Recent work in human activity recognition has focused on bottom-up approaches that rely on spatiotemporal features, both dense and sparse. In contrast, articulated motion, which naturally incorporates explicit human action information, has not been heavily studied; a fact likely due to the inherent challenge in modeling and inferring articulated human motion from video. However, recent developments in data-driven human pose estimation have made it plausible. In this work, we extend these developments with a new middle-level representation called dynamic pose that couples the local motion information directly and in- dependently with human skeletal pose, and present an appropriate distance function on the dynamic poses. We demonstrate the representative power of dynamic pose over raw skeletal pose in an activity recognition setting, using simple codebook matching and support vector machines as the classifier. Our results conclusively demonstrate that dynamic pose is a more powerful representation of human action than skeletal pose.
  R. Xu, P. Agarwal, S. Kumar, V. N. Krovi, and J. J. Corso. Combining skeletal pose with local motion for human activity recognition. In Proceedings of VII Conference on Articulated Motion and Deformable Objects, 2012. [ bib | slides | .pdf ]
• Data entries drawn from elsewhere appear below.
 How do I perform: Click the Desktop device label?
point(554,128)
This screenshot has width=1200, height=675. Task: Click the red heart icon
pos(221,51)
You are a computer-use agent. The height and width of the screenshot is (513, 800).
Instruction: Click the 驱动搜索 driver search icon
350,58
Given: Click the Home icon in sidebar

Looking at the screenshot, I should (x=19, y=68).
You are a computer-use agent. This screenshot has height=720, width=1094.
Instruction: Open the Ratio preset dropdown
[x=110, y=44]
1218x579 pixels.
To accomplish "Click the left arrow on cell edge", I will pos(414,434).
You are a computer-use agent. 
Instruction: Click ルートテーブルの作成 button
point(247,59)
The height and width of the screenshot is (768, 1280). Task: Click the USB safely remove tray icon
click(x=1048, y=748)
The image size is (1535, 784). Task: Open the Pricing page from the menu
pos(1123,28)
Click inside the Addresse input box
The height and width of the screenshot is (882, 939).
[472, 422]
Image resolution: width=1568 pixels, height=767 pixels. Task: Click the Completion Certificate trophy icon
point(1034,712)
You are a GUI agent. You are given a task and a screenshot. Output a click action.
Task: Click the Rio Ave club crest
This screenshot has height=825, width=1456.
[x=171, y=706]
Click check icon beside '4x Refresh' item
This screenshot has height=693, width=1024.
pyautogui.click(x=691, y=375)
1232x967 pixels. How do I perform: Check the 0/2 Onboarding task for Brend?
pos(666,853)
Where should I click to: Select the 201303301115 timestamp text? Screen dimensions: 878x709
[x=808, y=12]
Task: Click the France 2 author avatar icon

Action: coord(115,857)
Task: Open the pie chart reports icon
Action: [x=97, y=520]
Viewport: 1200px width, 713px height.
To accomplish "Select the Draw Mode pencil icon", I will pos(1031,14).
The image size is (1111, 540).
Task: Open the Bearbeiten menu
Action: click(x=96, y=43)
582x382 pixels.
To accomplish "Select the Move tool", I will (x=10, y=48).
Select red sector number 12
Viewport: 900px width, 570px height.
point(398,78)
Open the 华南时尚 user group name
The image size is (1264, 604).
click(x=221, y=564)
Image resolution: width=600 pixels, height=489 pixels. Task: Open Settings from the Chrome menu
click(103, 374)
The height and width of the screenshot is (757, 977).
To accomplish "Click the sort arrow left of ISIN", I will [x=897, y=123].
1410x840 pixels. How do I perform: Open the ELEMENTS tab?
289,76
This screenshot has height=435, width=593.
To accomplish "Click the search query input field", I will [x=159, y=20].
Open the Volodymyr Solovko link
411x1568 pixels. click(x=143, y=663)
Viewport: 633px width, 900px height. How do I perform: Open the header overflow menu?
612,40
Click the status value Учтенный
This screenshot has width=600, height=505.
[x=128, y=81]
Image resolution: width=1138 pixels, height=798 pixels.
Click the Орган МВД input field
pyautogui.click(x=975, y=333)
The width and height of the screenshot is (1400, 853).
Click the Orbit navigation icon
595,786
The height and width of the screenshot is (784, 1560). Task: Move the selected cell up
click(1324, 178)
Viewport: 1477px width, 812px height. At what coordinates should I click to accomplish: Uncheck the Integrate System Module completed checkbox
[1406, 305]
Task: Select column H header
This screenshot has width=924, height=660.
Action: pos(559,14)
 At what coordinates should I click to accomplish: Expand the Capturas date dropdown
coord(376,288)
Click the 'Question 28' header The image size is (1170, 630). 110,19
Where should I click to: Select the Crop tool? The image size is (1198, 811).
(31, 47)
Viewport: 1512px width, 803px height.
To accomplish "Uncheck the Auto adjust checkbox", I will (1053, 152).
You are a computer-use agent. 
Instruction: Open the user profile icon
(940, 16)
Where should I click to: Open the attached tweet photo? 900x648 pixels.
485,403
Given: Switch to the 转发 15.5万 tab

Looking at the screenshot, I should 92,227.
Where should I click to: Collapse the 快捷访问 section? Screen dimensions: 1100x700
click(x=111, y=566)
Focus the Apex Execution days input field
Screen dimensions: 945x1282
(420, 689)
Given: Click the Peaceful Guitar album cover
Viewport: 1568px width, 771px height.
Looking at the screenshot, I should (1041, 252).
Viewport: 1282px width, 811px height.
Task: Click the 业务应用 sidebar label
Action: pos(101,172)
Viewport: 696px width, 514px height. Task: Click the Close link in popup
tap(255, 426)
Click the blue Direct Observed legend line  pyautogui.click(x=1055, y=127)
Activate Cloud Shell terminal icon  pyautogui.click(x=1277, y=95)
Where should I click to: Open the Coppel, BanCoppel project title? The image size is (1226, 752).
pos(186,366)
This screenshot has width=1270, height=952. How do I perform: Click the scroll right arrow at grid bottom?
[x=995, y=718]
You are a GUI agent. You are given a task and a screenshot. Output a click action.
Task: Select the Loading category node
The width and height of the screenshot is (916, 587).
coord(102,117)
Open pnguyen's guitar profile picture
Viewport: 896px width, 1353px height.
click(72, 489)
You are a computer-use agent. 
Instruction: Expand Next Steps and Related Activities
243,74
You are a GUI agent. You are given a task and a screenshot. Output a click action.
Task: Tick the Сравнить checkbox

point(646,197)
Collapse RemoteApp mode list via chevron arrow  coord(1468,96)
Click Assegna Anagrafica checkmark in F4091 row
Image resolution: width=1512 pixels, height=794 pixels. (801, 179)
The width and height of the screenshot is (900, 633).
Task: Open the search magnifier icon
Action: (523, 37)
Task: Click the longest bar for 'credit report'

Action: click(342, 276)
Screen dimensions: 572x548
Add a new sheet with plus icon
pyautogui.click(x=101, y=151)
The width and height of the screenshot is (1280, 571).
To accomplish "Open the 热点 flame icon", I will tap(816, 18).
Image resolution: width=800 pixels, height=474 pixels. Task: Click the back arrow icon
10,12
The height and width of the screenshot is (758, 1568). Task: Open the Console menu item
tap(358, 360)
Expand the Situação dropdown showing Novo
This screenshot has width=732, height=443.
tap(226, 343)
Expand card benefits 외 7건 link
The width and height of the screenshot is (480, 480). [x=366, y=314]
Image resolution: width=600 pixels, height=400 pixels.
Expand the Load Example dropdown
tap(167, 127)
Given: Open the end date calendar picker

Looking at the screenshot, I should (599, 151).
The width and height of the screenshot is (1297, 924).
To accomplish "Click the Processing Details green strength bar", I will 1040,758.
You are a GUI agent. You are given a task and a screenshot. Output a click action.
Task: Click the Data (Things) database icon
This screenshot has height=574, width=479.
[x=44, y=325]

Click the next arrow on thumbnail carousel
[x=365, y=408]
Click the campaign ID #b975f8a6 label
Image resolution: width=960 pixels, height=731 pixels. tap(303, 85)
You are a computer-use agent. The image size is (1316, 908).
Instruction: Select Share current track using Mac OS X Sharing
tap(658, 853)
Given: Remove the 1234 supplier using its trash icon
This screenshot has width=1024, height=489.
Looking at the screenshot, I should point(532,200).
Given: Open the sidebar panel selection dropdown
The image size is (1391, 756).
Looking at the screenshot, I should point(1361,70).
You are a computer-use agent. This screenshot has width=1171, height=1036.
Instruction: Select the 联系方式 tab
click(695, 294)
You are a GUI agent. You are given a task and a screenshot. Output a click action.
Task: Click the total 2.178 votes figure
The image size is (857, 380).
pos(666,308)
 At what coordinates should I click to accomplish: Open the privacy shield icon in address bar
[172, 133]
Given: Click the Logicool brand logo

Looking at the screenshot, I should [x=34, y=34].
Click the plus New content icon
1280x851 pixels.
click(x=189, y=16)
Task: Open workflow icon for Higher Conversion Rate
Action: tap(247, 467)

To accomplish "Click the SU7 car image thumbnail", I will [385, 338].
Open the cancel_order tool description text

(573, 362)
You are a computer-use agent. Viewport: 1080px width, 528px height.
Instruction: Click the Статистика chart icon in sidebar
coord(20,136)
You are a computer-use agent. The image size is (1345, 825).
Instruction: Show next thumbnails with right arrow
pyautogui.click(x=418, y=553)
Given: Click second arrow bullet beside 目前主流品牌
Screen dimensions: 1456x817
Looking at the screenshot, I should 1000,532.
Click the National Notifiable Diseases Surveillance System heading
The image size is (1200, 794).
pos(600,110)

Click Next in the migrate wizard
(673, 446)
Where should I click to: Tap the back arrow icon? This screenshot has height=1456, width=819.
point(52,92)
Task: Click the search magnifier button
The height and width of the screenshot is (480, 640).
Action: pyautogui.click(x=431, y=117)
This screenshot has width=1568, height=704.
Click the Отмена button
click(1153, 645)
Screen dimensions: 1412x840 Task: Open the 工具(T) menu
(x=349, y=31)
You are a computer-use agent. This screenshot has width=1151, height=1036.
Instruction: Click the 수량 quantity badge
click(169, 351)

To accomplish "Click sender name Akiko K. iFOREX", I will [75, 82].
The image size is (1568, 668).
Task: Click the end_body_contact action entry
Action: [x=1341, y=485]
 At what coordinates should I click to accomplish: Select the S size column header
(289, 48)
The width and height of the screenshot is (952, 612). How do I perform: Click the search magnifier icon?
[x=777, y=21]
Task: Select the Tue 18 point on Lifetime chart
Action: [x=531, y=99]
Evaluation of Supervoxels for Early Video Processing

Supervoxel segmentation has strong potential to be incorporated into early video analysis as superpixel segmentation has in image analysis. However, there are many plausible supervoxel methods and little understanding as to when and where each is most appropriate. Indeed, we are not aware of a single comparative study on supervoxel segmentation. To that end, we study five supervoxel algorithms in the context of what we consider to be a good supervoxel: namely, spatiotemporal uniformity, object/region boundary detection, region compression and parsimony. For the evaluation we propose a comprehensive suite of 3D volumetric quality metrics to measure these desirable supervoxel characteristics. Our findings have led us to conclusive evidence that the hierarchical graph-based and segmentation by weighted aggregation methods perform best and almost equally-well.
  C. Xu and J. J. Corso. Evaluation of super-voxel methods for early video processing. In Proceedings of IEEE Conference on Computer Vision and Pattern Recognition, 2012. [ bib | code | project | .pdf ]
All supervoxel methods are included as part of LIBSVX

A Data Set for Video Label Propagation

The effective propagation of pixel labels through the spatial and temporal domains is vital to many computer vision and multimedia problems, yet little attention has been paid to the temporal/video domain propagation in the past. We have begun to explore this problem in the context of general real-world "videos in the wild" and surveillance videos. Our current efforts primarily focus on mixing motion information with appearance information. We have created a human-labeled data set for evaluating the video label propagation problem. This data set has also been used in our video segmentation / supervoxel evaluation.